For any cook, especially a novice or one who doesn't have every gadget, consider
I love my immersion blender. My husband got it for me after we watched our cousin Nathaniel use one to make pesto in about 2 minutes one summer evening. I use it mostly to make pesto, soups (such as my curried spinach soup) and smoothies. Although I still have glass blender with a heavy base, I can't remember the last time I used it. The simple blender is $39.95 at Hill's. With 2 attachments (one to whip and the other to chop), it is $59.95. I don't have the attachments and don't know how well they work, but they might be nice for a cook if space is at a premium and they don't have a mixer and food processor.
Instant read thermometer
Instant read thermometers are useful for baking, candy making and figuring out when roasted poultry, pork or red meat is done. They're more accurate an easier to use than traditional thermometers. I use mine all the time. The 3 pictured above are all good choices: the $19.95 CDN on the left is a Cook's Illustrated favorite (#2 in its tests of inexpensive instant read thermometers); the $12.95 Polder in the middle is the least expensive sold at Hill's; and the $26.95 Polder "In-Oven" version on the right is amazing because it has a 4 foot cord with a probe that can stay in meat while in the oven. That last one allows you to cook a big turkey or a roast as if you had a fancy oven equipped with a temperature probe even if your oven is actually an old junker. Greg says his family has been using this thermometer to cook their Thanksgiving turkeys for years, with great results.
Cast iron pans
Hill's has a nice selection of Lodge cast iron pots and pans, ranging in size from $22 for a 10 1/4 inch skillet to $89 for a large covered casserole. I've used cast iron for years and love them. Although they take a while to heat up, they hold heat and brown foods wonderfully. They go from stove to oven, so they're great for recipes, like this egg dish, that can be finished by putting it under a direct broiler heat for a few minutes. Somehow I neglected to get a picture, but just imagine the old fashioned heavy, black pans that last forever.

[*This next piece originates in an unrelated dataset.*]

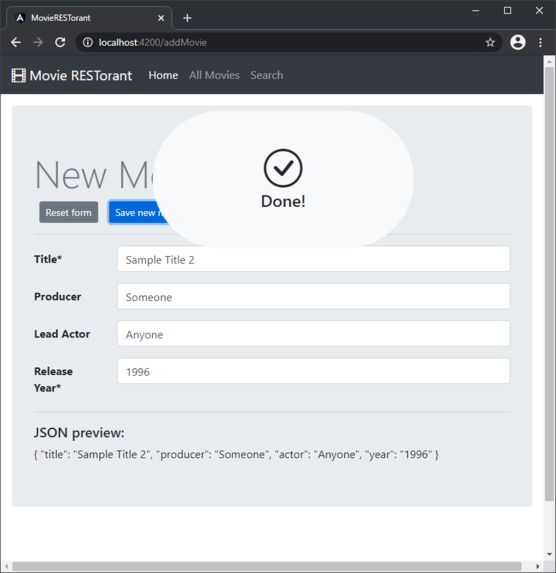
Task: Open the Search nav link
Action: [x=266, y=75]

If you season it properly, you can clean cast iron simply by rinsing it out without soap. (I've always done seasoned cast iron on the stove-top, by slowly heating a small amount of oil in the pan, then wiping it out. But Lodge recommends doing it in the oven - here is the company's method.) In any event, a cast iron pan would be a fine gift, especially for someone who is still equipping a kitchen for the first time.

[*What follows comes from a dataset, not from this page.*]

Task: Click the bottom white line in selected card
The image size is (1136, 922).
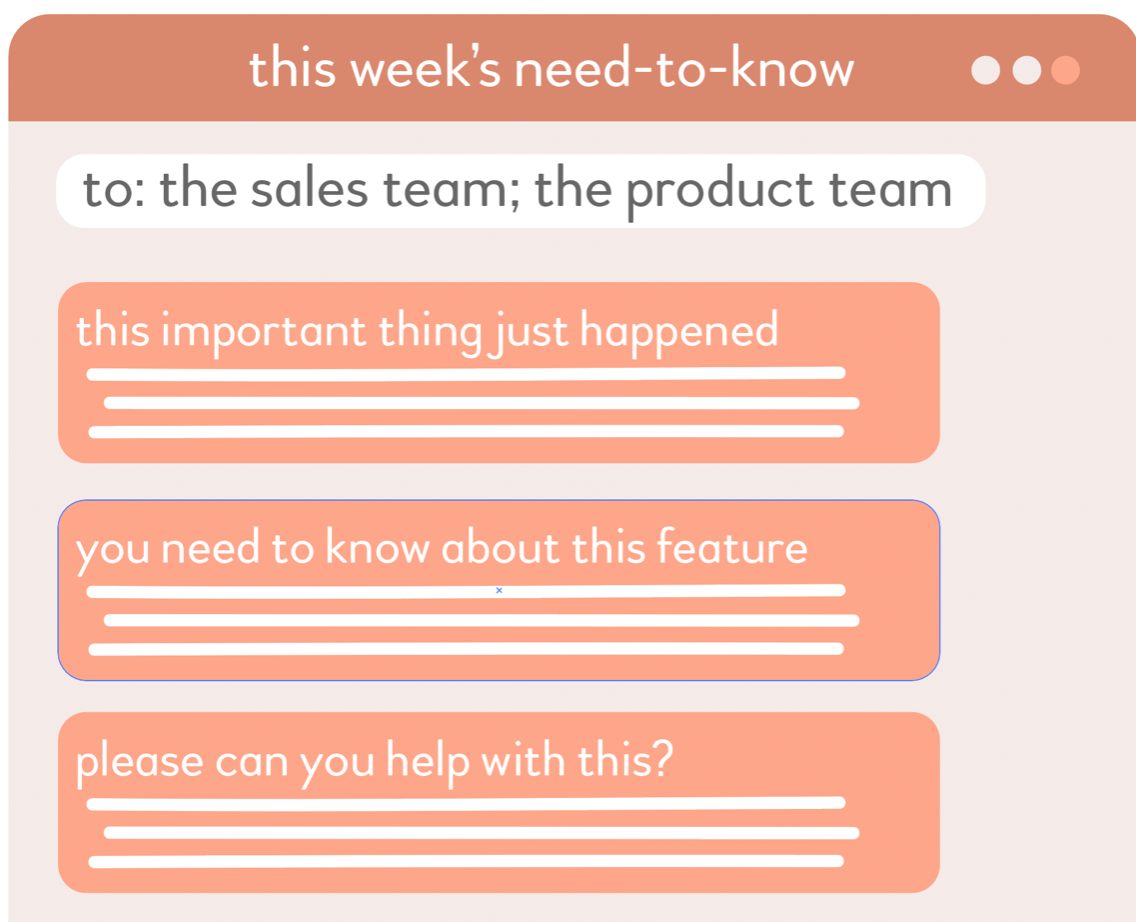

For the cook who has everything or always wants to the latest thing and if you want to impress him/her, consider -
A Swiss Diamond pan
If you have $75 or more to spend, consider a Swiss Diamond pan. Though I don't have one yet, after hearing raves from store owner Leah and salesperson Greg, I'm eager to try this brand. The pans have a non-stick surface that includes diamond crystals and allows food to brown, which most non-stick surfaces do not. I'm not easily impressed by expensive pans (having found that less expensive often work just as well) and the whole diamond-encrusted thing sounded far fetched to me, but Greg Leah assured me that it's not hype. When Greg showed me the covered Swiss Diamond covered pan his family uses, I felt a tinge of jealousy. With that, the pans passed my test - I wanted one, so I include them here for your consideration.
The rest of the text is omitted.